= Frans Zwarts =

Frans Zwarts (born 26 March 1949 in The Hague) was the rector magnificus (academic president) of the University of Groningen (2002-2011) and a linguist and professor in the Department of Dutch Language and Culture with a specialty in semantics. His first degree was in general linguistics at the University of Amsterdam, and his PhD was completed at the University of Groningen in 1986 with the dissertation Categoriale grammatica en algebraïsche semantiek; een onderzoek naar negatie en polariteit in het Nederlands (Categorial grammar and algebraic semantics: An investigation of negation and polarity in Dutch). He was appointed professor of Dutch linguistics in Groningen in 1987, and was scientific director of the research school (onderzoekschool) Behavioral & Cognitive Neurosciences (BCN) from 1999 until 2002, when he was elected rector magnificus. He is the president of the National Dyslexia Commission and member of the Royal Netherlands Academy of Arts and Sciences (KNAW).

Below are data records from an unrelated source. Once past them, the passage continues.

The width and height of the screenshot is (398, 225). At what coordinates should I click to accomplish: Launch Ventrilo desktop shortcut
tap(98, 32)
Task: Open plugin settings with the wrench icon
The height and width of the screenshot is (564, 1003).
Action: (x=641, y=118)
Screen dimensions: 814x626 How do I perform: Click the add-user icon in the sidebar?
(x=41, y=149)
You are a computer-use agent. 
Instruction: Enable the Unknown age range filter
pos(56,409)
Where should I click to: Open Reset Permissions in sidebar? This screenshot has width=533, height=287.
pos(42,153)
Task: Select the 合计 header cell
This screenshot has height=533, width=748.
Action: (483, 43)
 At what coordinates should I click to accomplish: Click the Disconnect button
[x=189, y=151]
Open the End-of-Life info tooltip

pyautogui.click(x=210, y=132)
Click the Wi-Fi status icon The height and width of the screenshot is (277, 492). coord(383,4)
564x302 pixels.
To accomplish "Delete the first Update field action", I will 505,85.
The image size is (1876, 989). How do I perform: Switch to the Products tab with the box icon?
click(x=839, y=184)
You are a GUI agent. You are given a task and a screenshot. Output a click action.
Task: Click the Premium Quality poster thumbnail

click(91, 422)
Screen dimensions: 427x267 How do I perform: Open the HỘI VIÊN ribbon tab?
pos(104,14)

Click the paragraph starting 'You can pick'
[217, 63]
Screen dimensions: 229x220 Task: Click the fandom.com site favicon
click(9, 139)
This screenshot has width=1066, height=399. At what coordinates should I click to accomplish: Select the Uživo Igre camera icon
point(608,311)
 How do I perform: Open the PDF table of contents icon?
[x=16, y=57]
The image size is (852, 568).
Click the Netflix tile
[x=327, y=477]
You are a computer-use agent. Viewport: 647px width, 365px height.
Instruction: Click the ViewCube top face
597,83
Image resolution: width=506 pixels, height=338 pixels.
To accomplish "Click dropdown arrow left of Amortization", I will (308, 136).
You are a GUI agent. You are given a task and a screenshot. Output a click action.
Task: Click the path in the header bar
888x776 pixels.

He is best known for his work on negation and polarity, in particular the so-called Zwarts hierarchy of polarity items. This
hierarchy recognizes three types of polarity items: weak items, acceptable in all downward-entailing contexts, strong items, acceptable in anti-additive contexts and superstrong items, acceptable in antimorphic contexts. See Zwarts (1998). Other work includes a study of the relational properties of determiners (a contribution to generalized quantifier theory), Zwarts (1983), and a paper on extraction from prepositional phrases in Dutch (Zwarts 1978). More recent work includes a number of publications on dyslexia and neurolinguistics.

Zwarts is member of the Royal Netherlands Academy of Arts and Sciences since 1999.